Human Rights Council wants to discuss NGO checks with Russian Prosecutor General

Mikhail Fedotov file photo

(Interfax – MOSCOW. March 28, 2013) Russia’s Presidential Human Rights Council is expecting Russian Prosecutor General Yury Chaika to explain the purposes of numerous inspections of non-governmental organizations (NGO) at the upcoming session of the council in April.

“We have asked the Prosecutor General to participate in the council meeting so that representatives of the Prosecutor’s General Office can report the results of these inspections. I hope that we will see such a report in April and will be able to discuss it,” Human Rights Council Chairman Mikhail Fedotov said at a news conference at the head office of Interfax on Thursday.

Fedotov said that the goal of NGO check was not quite explicable.

“We wanted to send a statement to the Prosecutor’s General Office since these are prosecutor’s inspections. But in many cases employees of other regulatory authorities were involved.

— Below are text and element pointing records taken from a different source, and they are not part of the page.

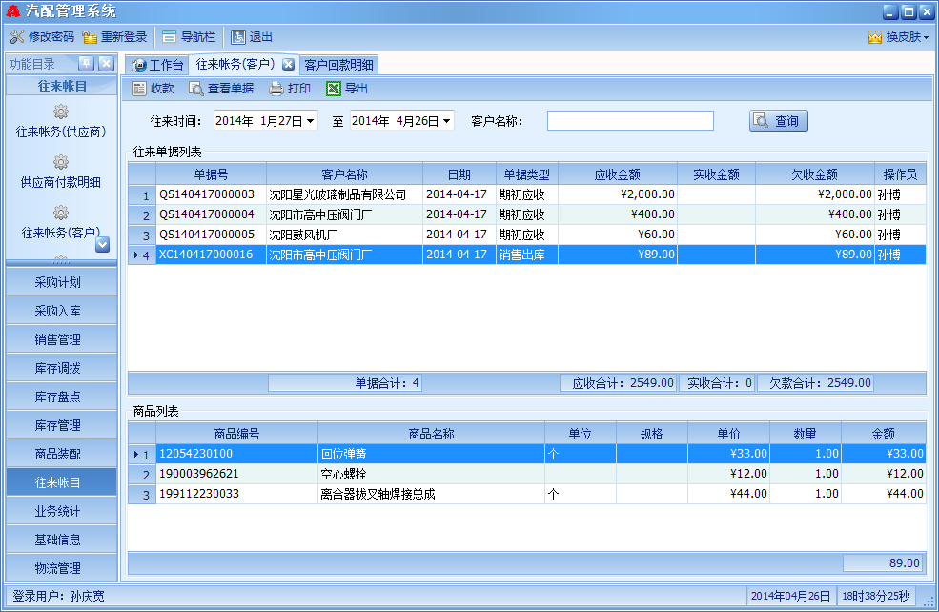Open the 换皮肤 skin dropdown
The width and height of the screenshot is (939, 612).
click(x=899, y=37)
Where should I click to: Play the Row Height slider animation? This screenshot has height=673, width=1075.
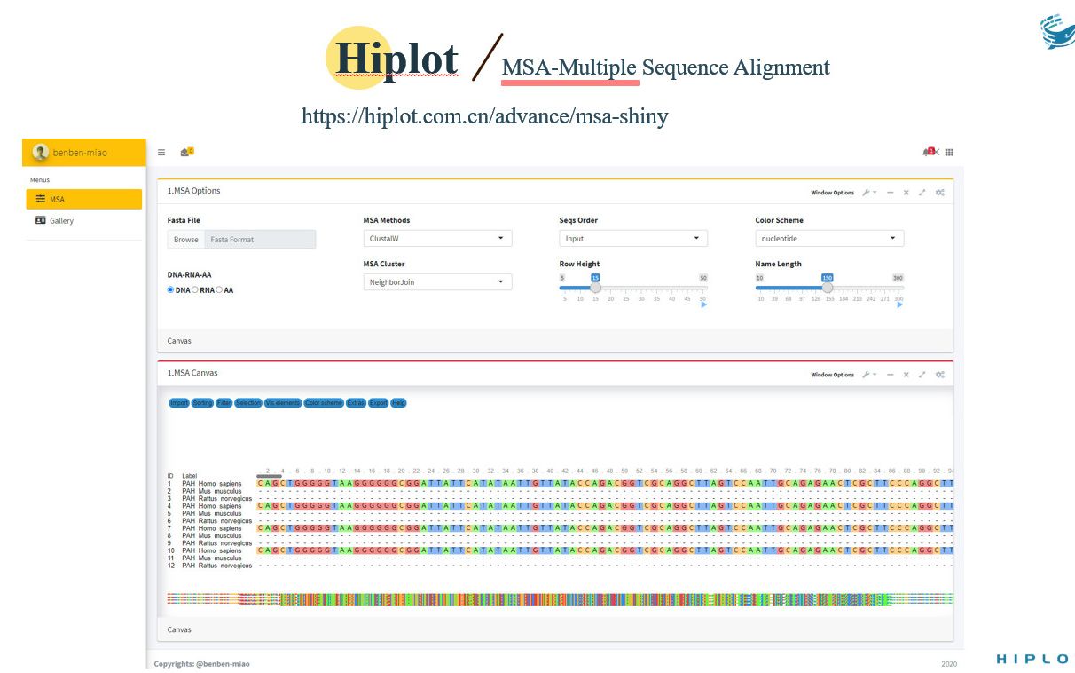coord(704,305)
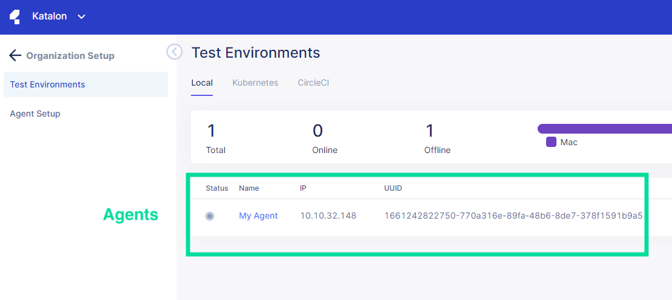Switch to the Kubernetes tab
The height and width of the screenshot is (300, 672).
tap(255, 83)
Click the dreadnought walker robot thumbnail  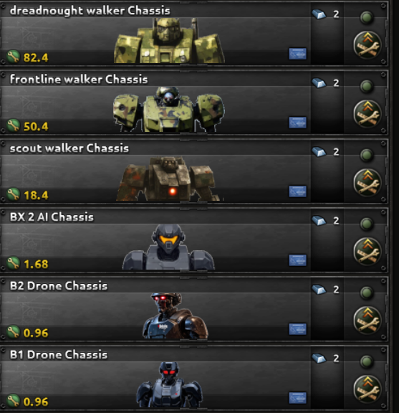(x=169, y=41)
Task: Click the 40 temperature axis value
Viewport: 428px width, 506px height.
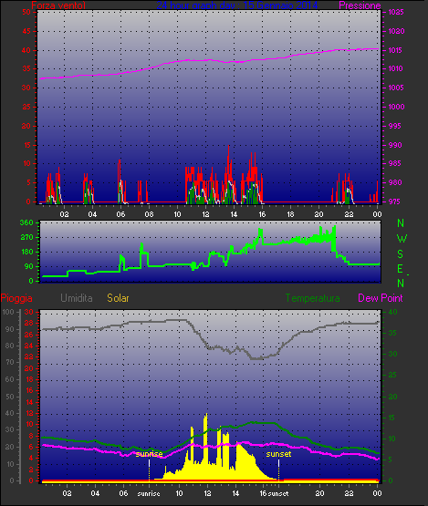Action: pos(392,312)
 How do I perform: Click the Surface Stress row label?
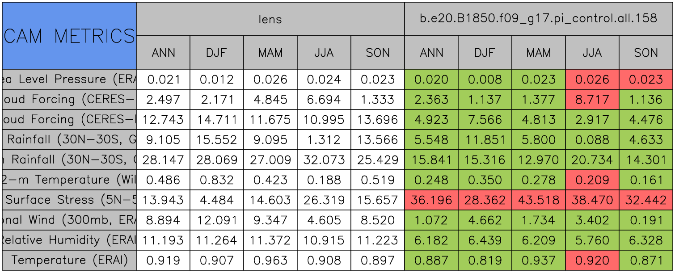click(69, 200)
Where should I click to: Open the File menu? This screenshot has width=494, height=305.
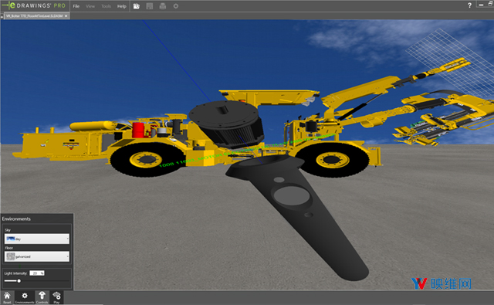(x=76, y=6)
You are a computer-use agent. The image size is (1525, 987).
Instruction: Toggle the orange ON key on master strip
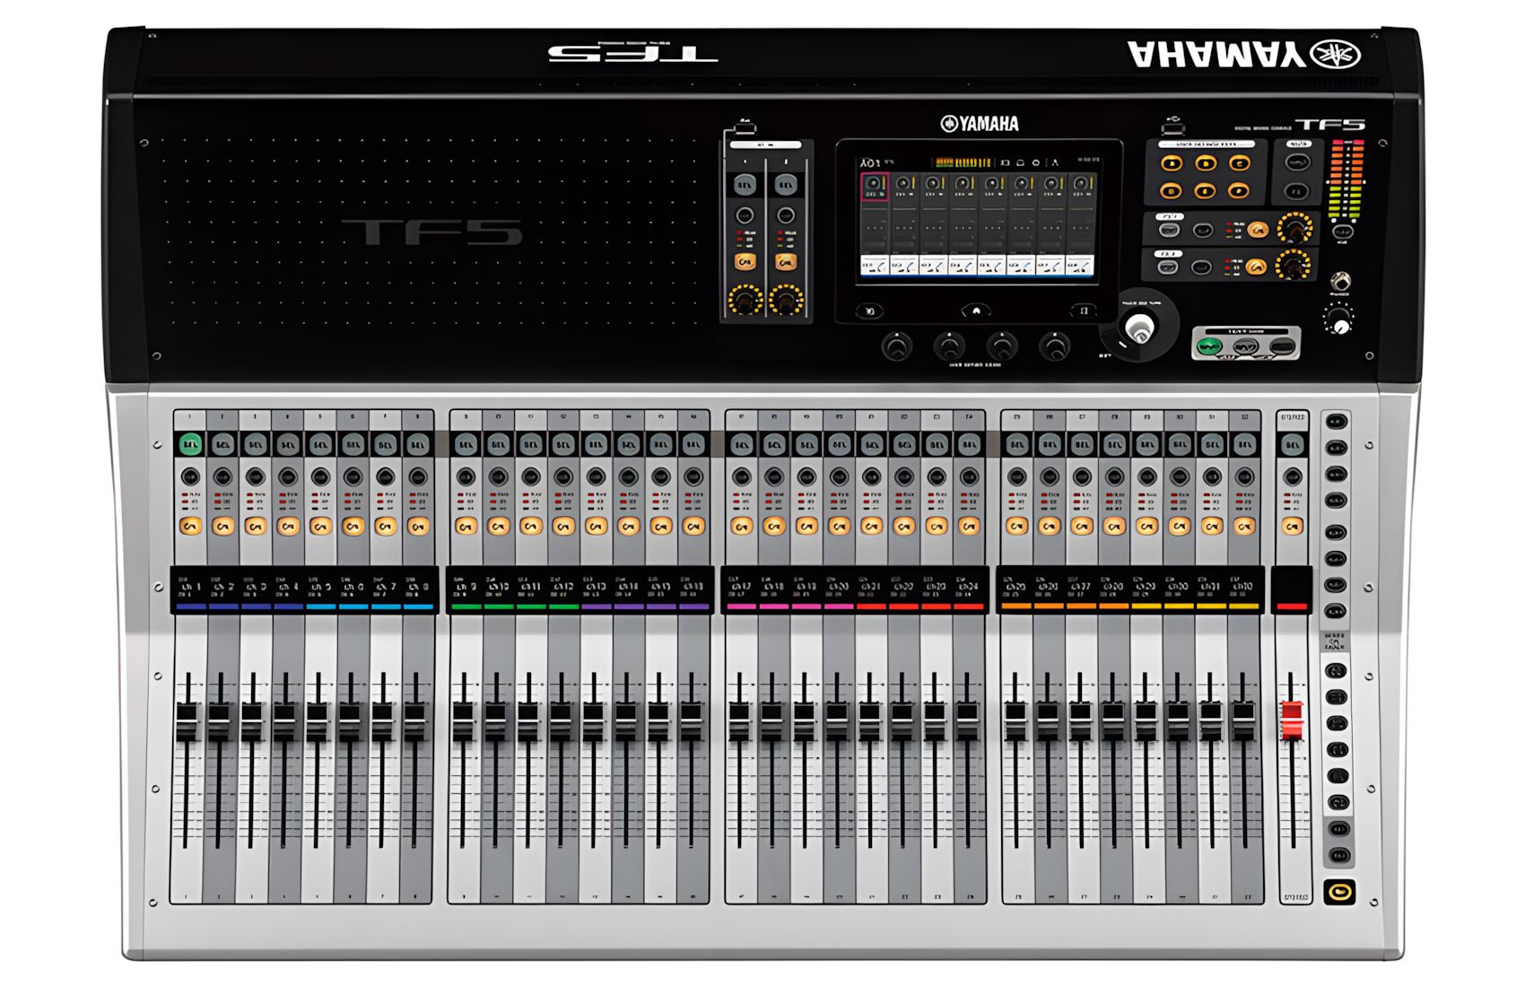tap(1293, 526)
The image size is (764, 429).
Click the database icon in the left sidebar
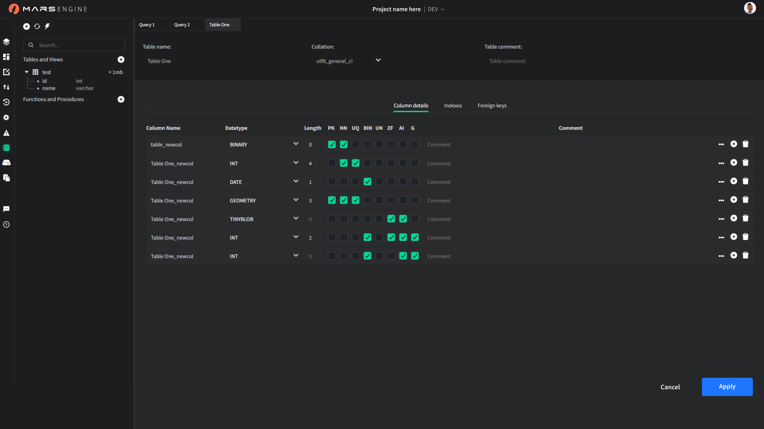click(6, 148)
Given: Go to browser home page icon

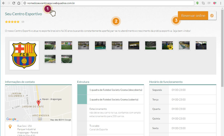Looking at the screenshot, I should tap(19, 3).
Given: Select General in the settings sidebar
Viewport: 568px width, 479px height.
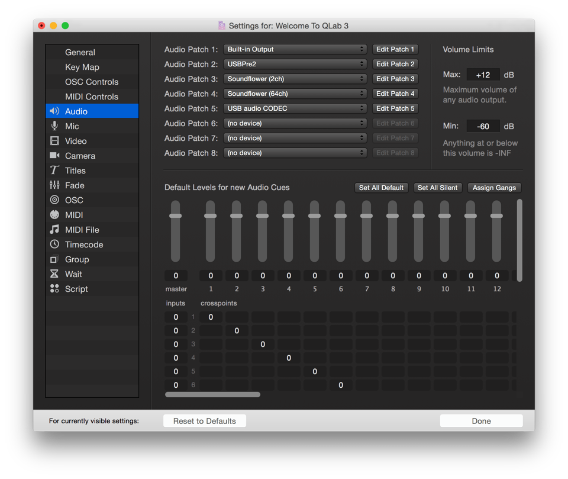Looking at the screenshot, I should click(x=80, y=52).
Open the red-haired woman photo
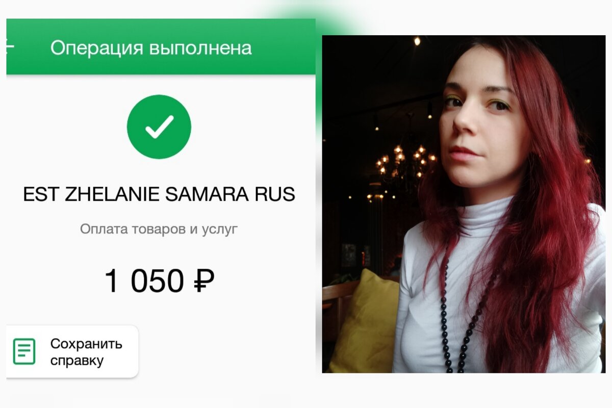612x408 pixels. pos(464,204)
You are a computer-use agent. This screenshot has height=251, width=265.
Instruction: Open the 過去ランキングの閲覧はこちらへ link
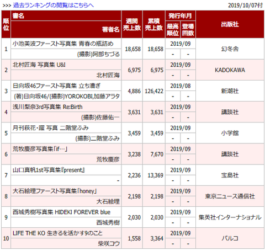53,5
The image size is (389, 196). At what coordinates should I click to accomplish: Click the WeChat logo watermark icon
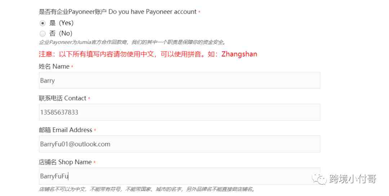[319, 179]
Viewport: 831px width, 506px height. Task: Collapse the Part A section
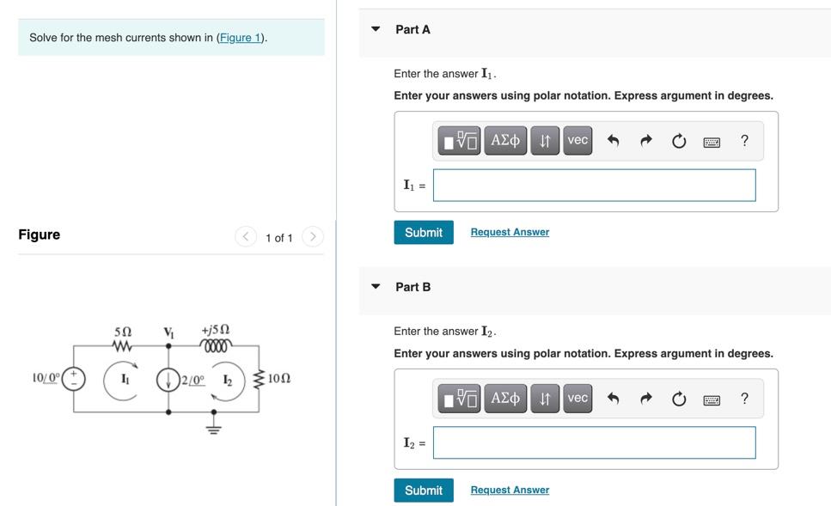[x=375, y=28]
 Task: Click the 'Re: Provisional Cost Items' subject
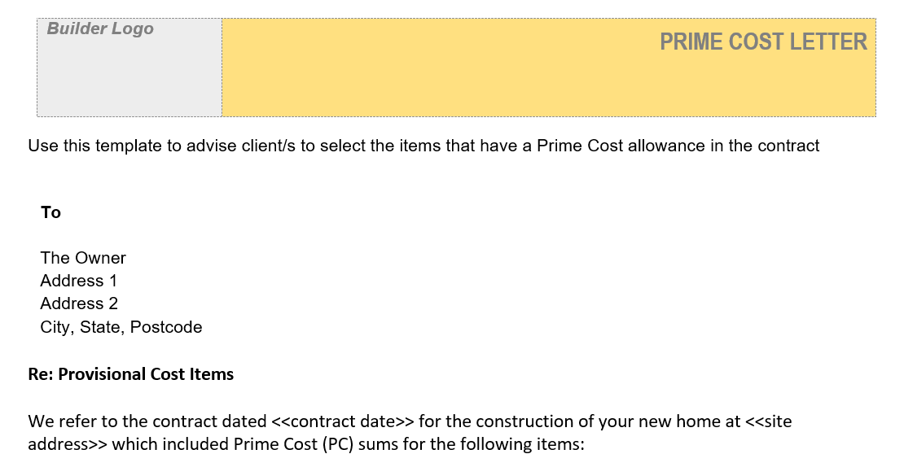[x=131, y=374]
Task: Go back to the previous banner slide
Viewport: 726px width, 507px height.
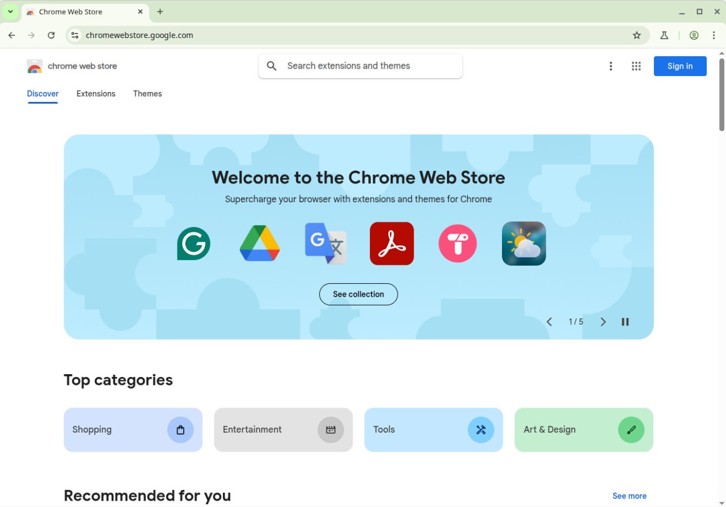Action: [548, 321]
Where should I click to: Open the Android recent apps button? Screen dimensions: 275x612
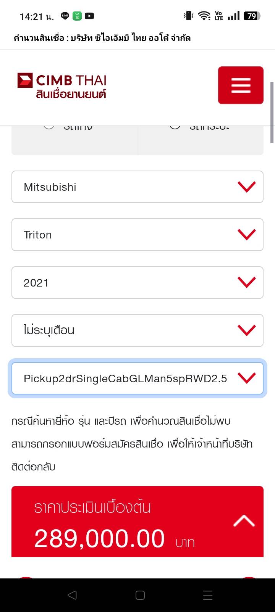207,595
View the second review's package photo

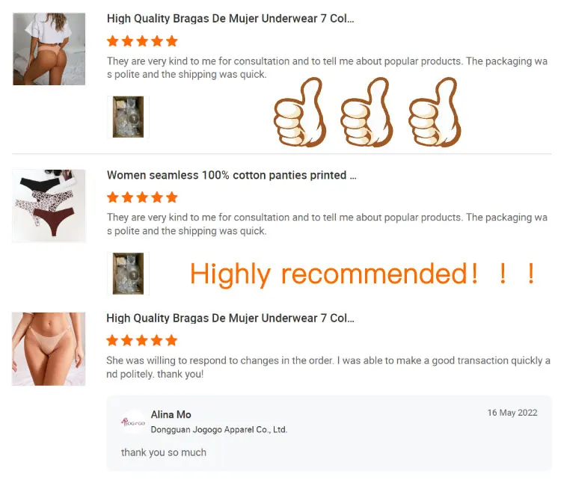[128, 273]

Which is possible, from the one hand, but from the other, the question “why?” raises,” Fedotov said.

Fedotov said that the council had received prosecutors’ documents from Russian regions saying that inspections were held in an attempt to determine how NGO were following the law on the fight against extremism.

Tax and prosecution officials arrived at the Moscow office of Human Rights Watch (HRW) at 10:45 a.m. on Wednesday, Rachel Denber, deputy director of HRW’s Europe and Central Asia Division, told Interfax.

A wave of inspections of non-governmental organizations in Russia is underway, and HRW is among those being inspected, she said.

Denber described the inspections as pressure on civil society, which cannot be perceived otherwise.

Interfax has yet to obtain official commentaries from law enforcement regarding the inspection of HRW’s Moscow office.

Earlier this week, prosecutors, the Justice Ministry and tax authorities carried out inspections at the Russian offices of Amnesty International, the movement For Human Rights, the Memorial society, and the Public Verdict foundation. Rights activists said the inspections were apparently related to the law on NGOs acting as “foreign agents,” which took effect in Russia on November 21, 2012.

The law obliges NGOs fully or partially financed from abroad to be registered as “foreign agents.”

The Justice Ministry said on March 25 that the NGOs were being inspected to reveal such “foreign agents.” Justice Ministry officials have been engaged in the inspections, it said. “The inspections are aimed at examining the non-governmental organizations’ activities within the Justice Ministry’s jurisdiction,” it said.